On a établi un certain lien entre les facteurs qui suivent et le cancer du col de l'utérus, mais on ne possède pas suffisamment de preuves pour affirmer qu'ils sont des facteurs de risque connus. On doit faire plus de recherches pour clarifier le rôle de ces facteurs dans le développement du cancer du col de l’utérus.

Antécédents familiaux de cancer du col de l'utérus

D’après certaines études, les femmes dont la mère ou la sœur a été diagnostiquée d’un cancer du col de l’utérus sont plus à risque d’être atteintes de ce cancer que les femmes qui n’ont pas d’antécédents familiaux.
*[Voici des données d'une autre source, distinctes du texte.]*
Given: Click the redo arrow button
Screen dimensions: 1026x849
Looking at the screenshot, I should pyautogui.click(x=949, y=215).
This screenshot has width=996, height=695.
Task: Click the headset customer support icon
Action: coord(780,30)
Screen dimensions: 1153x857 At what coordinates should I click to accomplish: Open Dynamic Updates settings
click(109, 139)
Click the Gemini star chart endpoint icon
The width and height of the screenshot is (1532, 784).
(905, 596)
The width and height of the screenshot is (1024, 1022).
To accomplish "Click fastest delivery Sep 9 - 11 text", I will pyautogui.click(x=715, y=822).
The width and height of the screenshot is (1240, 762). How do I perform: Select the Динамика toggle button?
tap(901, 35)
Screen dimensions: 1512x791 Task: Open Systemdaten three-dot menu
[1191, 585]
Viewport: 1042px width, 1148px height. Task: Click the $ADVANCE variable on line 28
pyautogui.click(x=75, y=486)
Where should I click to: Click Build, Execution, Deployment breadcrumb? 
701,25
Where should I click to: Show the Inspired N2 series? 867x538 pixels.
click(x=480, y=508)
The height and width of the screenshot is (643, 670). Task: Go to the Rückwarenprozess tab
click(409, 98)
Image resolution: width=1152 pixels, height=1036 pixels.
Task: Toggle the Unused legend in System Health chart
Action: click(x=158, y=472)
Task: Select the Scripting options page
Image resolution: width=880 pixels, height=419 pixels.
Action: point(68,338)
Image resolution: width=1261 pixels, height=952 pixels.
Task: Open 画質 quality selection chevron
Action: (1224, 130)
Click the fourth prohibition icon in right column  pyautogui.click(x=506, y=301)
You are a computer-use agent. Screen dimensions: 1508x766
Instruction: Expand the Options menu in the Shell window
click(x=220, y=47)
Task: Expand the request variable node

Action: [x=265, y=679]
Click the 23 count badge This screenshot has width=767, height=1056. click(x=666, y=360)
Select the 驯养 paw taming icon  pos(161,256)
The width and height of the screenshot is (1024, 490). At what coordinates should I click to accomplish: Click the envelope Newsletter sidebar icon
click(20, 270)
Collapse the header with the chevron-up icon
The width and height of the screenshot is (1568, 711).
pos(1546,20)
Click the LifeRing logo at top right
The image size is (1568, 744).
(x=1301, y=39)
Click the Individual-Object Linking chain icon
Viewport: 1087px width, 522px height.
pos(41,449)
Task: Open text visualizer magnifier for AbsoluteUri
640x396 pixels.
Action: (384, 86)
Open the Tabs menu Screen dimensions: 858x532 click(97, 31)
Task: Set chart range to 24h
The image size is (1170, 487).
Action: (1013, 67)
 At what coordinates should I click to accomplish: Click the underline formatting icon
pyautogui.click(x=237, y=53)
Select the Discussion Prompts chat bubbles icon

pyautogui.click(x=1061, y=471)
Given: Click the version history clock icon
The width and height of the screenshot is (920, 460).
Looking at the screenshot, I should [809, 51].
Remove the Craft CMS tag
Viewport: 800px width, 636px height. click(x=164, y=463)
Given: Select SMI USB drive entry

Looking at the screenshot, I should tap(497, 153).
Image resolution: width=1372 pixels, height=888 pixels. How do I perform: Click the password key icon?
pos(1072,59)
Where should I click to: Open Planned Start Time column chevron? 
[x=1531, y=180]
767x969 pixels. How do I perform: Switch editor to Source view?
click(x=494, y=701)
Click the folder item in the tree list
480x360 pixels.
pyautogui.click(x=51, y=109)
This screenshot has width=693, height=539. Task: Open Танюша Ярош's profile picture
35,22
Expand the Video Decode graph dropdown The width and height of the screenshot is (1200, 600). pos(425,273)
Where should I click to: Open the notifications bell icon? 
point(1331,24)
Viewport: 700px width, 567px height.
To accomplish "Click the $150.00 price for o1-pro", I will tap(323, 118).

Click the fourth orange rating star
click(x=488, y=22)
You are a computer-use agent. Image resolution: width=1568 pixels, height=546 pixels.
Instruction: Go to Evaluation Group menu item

D’autres recherches sont nécessaires pour clarifier si la génétique ou les facteurs d’habitudes de vie en sont la cause.

Antécédents d'infections transmissibles sexuellement

On croit qu’une femme qui a une infection transmise sexuellement est plus à risque d’avoir aussi une infection au VPH. Des recherches laissent entendre qu’une inflammation prolongée causée par certaines infections transmissibles sexuellement peut accroître le risque de développer un cancer du col de l’utérus chez une femme infectée au VPH.

Chlamydia trachomatis est un type de bactérie qui se propage par contact sexuel et qui peut infecter les voies génitales de la femme. Les résultats d'études récentes laissent entendre que les femmes infectées au VPH et ayant eu des infections à Chlamydia pourraient être plus à risque de développer un cancer du col de l'utérus. On doit faire d’autres recherches pour confirmer cette observation.

Le virus de l'herpès simplex de type 2 est aussi appelé herpès-virus humain 2 ou HHV-2. Une infection à ce virus pourrait également être liée à une hausse du risque de cancer du col de l'utérus chez une femme ayant une infection au VPH.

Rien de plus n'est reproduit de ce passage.